Friday, November 23, 2007

A conflict of paradigms

As we lead into our final round of discussions for the team I'd like to throw you something to muse and comment on...


[image:elron6900]

Proposition:
That technology is purely a distraction where contemporary ways of living and being and learning in a socially networked world, are at loggerheads with the economic rationalist, industry driven VET agenda. Emerging technologies can now carry the blame because increasingly they support the new paradigm rather than perpetuating the old, but by focusing on them rather than on what is really at stake we are setting teachers up for conflict, tension and burnout.

Consider these two extracts:

From Ros Brennan (2003)

A large number of teachers are not only struggling with the demands of rapidly
changing technologies, but also with an often unfriendly teaching context that is pre-determined by institutional structures and management practices, course content, material presentation and the nature of the platform that their institution is tied to. It is a credit to teacher/trainer professionalism and dogged persistence that online delivery works as well as it does.

Online pedagogy is frequently characterised as ‘constructivist’. However the reality of delivery matches very poorly against the assumptions that underpin this particular view of teaching and learning, which are that individuals ‘construct’ new knowledge as they integrate new experiences and modify existing patterns. The teaching and learning process needs to acknowledge that students develop their own styles and preferences for learning using a variety of different resources.

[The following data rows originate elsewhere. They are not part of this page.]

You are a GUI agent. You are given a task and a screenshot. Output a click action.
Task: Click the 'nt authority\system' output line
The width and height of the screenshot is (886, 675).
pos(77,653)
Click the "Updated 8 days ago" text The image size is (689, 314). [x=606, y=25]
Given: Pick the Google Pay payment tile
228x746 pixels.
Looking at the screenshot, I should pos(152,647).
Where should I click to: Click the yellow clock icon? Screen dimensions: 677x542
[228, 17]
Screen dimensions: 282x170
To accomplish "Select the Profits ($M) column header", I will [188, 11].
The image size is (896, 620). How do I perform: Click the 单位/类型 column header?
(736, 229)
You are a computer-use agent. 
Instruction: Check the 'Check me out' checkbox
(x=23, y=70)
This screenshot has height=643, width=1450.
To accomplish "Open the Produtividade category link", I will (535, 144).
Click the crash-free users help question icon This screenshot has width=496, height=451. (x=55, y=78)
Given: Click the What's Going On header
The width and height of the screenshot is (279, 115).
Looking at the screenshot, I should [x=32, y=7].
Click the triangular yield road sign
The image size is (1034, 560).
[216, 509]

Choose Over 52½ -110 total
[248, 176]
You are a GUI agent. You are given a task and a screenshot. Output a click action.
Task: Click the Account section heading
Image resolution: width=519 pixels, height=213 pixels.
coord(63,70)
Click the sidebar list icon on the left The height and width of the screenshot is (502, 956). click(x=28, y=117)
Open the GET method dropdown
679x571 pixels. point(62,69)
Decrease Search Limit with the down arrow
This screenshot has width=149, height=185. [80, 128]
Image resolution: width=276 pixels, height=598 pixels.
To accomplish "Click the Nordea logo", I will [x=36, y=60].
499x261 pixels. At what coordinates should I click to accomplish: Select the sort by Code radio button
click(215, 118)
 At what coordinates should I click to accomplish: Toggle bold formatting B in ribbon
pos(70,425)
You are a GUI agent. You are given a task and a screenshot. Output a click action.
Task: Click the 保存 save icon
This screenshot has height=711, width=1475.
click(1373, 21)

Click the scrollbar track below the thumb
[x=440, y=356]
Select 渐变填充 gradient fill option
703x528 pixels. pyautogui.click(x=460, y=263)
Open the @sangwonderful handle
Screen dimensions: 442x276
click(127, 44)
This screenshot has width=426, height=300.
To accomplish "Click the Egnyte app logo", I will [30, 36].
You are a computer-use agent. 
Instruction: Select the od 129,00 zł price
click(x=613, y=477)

Online pedagogy in VET needs to be able to create teaching and learning environments where students have the opportunity to:
* reduce their reliance on text
* explore and value their intellectual, social and cultural backgrounds
* develop their knowledge beyond the transmission and assessment of content
* reflect on their own learning
* be part of an inclusive learning environment
* communicate extensively with their peers and their teachers
* become self-regulated and engaged with their own learning
* develop a group identity that connects them with their learning and with the broader social environment.

and from Mike Brown (2000)

The turning over of the selection and determination of knowledge to employers, managerial prerogative and the market also constitutes a major weakness. The major objection is that it subordinates the interests of the worker/learners to the interests of employers. This can be considered contrary to the longer term and broader interests of many of the learners. In this light VET can become a form of entrapment rather than empowerment. The strengths and power of VET can evaporate and simultaneously become weaknesses. This allows a critique that suggests that VET programs are narrowly focused, instrumental, technicist, corporate, undemocratic and hegemonic. So what happens when working people want a real education and not one that keeps them dumb? Who do they turn to, educators? . . . or themselves?

In contrast then, it is hoped that a more general and inclusive notion of ‘work-related learning’ could spark the process where working people can engage with the issues, themes and debates and learn about work, workplace dynamics, political economy, and how these impact upon society. It might be possible for work-related learning to become a space to analyse work and consider the role and function of work in our lives and our society; a space to develop visions of alternative arrangements and possibilities and a space to work out how the best of these visions can become reality. How might this occur? Who would be involved?

and...
What new and emerging technologies support is the creation of an environment in which learners ideas and opinions are the central focus and which challenges students to become 'critically conscious citizens with political agency and choices.' (Webb, 107)

Are teachers today attempting to straddle two agendas and paradigms? If they do, how?
Will VET learners demand a shift of focus or are they products of the Romantic humanist vocationalised educational systems of the past?